Concetti che Francesco ha ripreso nell’ultima enciclica sociale, Fratelli tutti, e che saranno al centro dei discorsi che terrà in Iraq. Oltre a Najaf visiterà la capitale Bagdad, la terra di Abramo Ur dei Caldei, Erbil dove celebrerà messa davanti a diecimila fedeli distanziati e con posti prefissati, Mosul, la città della quale sono originari la maggioranza dei cristiani e Qaraqosh, un piccolo villaggio della piana di Ninive dove sono sfollati molti cattolici sfuggiti alle violenze dell’occupazione jihadista. Ma il patriarca iracheno cardinale Louis Raphael Sako puntualizza che “Bergoglio non viene per risolvere i problemi dei cristiani, perché questo compito spetta al governo”.
In Iraq il terrorismo è tutt’altro che sconfitto. Lo testimoniano i recenti attentati messi a segno dalle forze del rinascente Stato Islamico attestate sulle alture a sud di Kirkuk, il capoluogo di una provincia ricca di petrolio. Il 21 gennaio gli jihadisti hanno rivendicato il duplice attentato suicida al mercato di Bagdad che ha provocato trentadue vittime. I gruppi paramilitari agiscono nei territori di cinque province e covano vendetta contro gli Usa dopo il razzo che il 3 gennaio 2020, durante l’amministrazione Trump, uccise all’aeroporto di Bagdad il generale iraniano Soleimani e il capo hezbollah Mahdi al-Mohandes. Per non dire dell’uccisione in Siria del califfo Al Baghdadi nel 2019.

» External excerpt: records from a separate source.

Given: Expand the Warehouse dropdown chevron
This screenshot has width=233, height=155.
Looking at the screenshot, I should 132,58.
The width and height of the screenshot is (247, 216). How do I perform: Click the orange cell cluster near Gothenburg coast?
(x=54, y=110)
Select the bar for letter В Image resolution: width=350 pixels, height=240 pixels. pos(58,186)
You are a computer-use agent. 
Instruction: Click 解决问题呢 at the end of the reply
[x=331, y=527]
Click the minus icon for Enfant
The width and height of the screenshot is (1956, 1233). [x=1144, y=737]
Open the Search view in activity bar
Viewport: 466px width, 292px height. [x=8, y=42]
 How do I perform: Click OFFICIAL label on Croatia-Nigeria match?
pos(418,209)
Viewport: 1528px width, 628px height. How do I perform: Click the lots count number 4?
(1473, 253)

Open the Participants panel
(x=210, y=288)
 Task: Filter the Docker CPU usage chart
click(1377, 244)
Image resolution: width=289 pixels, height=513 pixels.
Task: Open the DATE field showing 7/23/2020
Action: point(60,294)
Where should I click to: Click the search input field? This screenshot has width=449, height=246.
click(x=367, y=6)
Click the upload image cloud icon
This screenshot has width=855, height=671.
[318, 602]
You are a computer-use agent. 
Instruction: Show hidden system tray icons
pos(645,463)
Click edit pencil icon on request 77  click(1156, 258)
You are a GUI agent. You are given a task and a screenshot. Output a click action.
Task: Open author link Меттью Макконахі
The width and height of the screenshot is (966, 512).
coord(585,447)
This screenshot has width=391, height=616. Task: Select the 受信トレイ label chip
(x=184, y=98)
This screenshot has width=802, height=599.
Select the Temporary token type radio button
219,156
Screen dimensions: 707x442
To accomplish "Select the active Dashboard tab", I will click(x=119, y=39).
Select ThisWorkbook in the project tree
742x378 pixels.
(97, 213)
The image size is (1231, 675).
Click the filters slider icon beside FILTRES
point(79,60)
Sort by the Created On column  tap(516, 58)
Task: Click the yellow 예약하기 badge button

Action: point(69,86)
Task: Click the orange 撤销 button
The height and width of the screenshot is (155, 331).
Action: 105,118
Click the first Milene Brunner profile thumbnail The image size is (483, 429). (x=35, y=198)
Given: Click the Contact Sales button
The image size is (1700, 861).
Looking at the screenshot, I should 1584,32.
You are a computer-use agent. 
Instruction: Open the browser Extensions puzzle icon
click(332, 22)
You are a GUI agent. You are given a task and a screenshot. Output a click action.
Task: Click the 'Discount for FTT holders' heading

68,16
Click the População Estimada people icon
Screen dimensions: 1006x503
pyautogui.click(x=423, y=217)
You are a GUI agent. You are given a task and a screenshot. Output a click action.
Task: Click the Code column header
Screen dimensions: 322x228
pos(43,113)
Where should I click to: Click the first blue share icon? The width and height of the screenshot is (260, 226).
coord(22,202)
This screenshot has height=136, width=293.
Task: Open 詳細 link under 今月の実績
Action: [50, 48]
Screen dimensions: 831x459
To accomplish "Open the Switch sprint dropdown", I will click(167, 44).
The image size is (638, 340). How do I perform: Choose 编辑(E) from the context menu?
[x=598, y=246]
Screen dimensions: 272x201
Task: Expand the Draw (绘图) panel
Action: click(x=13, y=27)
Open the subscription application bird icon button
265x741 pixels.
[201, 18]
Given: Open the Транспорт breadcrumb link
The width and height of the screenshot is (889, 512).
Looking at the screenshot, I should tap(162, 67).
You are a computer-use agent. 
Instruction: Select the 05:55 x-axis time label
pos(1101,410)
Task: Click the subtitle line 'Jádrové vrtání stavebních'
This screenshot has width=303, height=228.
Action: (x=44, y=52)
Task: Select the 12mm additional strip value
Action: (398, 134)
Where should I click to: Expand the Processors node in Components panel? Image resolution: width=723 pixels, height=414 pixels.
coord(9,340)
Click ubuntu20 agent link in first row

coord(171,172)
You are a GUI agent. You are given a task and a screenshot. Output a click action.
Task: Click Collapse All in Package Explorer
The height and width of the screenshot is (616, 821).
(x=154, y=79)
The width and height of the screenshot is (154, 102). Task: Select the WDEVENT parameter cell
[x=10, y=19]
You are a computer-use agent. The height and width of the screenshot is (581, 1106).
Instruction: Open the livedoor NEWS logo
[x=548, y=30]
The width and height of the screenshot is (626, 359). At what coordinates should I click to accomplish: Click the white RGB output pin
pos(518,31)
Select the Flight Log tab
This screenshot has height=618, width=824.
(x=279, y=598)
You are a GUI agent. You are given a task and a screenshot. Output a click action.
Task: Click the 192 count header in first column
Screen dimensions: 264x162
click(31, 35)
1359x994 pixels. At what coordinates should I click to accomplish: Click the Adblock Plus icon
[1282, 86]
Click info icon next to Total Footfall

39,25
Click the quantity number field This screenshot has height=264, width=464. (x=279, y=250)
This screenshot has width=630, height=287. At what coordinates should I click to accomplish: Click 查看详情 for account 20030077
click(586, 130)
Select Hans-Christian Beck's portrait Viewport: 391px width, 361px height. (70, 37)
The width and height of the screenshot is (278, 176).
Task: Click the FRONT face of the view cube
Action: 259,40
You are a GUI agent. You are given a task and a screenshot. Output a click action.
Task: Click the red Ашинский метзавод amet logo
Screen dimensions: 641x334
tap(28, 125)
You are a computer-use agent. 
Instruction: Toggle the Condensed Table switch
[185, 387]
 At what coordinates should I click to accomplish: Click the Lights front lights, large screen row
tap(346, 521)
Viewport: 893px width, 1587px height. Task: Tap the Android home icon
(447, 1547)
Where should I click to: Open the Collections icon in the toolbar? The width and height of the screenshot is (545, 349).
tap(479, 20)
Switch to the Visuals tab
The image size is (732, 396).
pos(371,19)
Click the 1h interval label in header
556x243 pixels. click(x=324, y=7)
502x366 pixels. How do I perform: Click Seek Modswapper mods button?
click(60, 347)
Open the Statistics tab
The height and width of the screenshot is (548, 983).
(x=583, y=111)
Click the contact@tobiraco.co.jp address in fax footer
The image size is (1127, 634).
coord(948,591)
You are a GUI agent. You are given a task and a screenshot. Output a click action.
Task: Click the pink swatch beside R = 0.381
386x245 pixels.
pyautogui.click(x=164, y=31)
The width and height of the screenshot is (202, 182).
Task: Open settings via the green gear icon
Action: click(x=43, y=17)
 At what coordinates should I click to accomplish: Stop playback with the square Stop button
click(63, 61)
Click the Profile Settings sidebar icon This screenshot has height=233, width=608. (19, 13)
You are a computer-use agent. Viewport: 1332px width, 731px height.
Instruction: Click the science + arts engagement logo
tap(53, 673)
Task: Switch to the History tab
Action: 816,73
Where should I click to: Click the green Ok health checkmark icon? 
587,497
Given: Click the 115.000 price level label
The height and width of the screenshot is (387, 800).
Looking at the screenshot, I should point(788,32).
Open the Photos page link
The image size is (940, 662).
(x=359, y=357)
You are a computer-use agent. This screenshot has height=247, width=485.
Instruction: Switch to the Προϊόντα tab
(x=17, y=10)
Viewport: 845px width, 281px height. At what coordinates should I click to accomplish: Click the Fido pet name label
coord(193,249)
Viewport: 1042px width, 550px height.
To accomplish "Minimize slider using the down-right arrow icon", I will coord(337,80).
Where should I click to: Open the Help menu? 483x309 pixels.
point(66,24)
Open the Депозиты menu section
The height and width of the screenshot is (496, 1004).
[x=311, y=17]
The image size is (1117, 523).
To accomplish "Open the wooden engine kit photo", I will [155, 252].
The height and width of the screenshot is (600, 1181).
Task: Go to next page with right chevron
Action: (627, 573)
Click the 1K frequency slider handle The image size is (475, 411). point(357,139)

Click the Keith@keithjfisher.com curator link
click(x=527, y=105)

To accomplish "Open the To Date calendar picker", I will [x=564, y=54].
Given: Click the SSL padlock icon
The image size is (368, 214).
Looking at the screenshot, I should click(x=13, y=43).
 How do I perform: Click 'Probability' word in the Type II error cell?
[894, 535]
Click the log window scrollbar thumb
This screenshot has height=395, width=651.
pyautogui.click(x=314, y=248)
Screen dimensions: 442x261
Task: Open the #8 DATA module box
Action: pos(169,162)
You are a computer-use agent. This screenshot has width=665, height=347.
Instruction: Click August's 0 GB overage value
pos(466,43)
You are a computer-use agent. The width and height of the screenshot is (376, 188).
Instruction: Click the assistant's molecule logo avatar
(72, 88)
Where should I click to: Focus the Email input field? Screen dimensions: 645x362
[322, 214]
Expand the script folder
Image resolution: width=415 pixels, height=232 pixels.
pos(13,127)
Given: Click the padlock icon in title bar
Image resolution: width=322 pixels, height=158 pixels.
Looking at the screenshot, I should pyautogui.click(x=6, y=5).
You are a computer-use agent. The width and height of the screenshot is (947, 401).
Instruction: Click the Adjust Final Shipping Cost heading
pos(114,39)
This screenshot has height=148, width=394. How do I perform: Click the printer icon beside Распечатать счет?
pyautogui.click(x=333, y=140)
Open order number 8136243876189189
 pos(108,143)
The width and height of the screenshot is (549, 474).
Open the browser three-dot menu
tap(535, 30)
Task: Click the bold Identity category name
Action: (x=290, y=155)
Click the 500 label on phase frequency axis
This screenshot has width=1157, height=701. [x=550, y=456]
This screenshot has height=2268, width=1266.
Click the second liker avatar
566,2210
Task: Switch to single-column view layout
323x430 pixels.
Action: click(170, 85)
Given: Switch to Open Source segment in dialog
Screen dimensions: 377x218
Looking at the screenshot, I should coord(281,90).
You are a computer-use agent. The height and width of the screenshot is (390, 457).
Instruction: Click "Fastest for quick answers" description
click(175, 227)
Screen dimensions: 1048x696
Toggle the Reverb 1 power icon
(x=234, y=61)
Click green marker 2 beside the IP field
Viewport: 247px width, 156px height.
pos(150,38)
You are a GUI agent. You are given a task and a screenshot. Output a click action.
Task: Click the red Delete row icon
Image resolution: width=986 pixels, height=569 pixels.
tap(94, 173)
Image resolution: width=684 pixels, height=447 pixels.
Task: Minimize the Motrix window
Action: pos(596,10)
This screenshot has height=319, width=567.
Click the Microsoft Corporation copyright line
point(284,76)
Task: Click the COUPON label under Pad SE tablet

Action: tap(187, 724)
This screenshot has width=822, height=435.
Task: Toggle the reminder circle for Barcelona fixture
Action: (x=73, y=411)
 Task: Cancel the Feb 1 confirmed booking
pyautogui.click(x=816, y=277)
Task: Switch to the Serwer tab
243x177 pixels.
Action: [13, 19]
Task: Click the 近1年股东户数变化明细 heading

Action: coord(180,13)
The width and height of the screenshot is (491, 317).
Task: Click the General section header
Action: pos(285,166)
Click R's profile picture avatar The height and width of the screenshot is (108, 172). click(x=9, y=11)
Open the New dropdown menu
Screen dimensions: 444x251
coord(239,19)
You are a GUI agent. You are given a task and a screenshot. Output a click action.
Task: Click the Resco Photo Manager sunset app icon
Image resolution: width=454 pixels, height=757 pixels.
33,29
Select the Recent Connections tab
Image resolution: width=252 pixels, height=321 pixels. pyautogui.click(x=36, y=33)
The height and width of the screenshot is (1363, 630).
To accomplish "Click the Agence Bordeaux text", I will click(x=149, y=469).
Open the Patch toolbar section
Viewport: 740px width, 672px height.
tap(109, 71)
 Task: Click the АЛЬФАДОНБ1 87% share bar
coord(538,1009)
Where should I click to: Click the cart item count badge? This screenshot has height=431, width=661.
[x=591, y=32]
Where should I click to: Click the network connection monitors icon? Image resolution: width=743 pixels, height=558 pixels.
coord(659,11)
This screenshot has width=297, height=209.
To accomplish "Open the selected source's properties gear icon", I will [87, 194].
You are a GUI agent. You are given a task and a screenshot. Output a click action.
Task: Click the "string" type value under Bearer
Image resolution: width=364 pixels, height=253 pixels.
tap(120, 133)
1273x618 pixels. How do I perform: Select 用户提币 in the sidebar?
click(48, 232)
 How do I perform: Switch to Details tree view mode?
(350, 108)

Le cose cambieranno con la presidenza Biden. La coalizione internazionale Nato presente in Iraq passerà dalle gestione statunitense a quella atlantica con un potenziamento dei ranghi garantito dai Paesi europei e canadesi, quattromila militari incaricati di addestrare le truppe che combattono la rinascita dello Stato islamico. L’Italia avrà il contingente più numeroso e, quando lo schieramento sarà completo, dovrebbe assumere il comando. Attualmente i militari italiani in Iraq e Kuwait sono 1100 tra uomini e donne. Gran parte del personale civile occidentale ha già lasciato il Paese, uno scenario difficile con interessi che coinvolgono anche Siria, Iran e Turchia.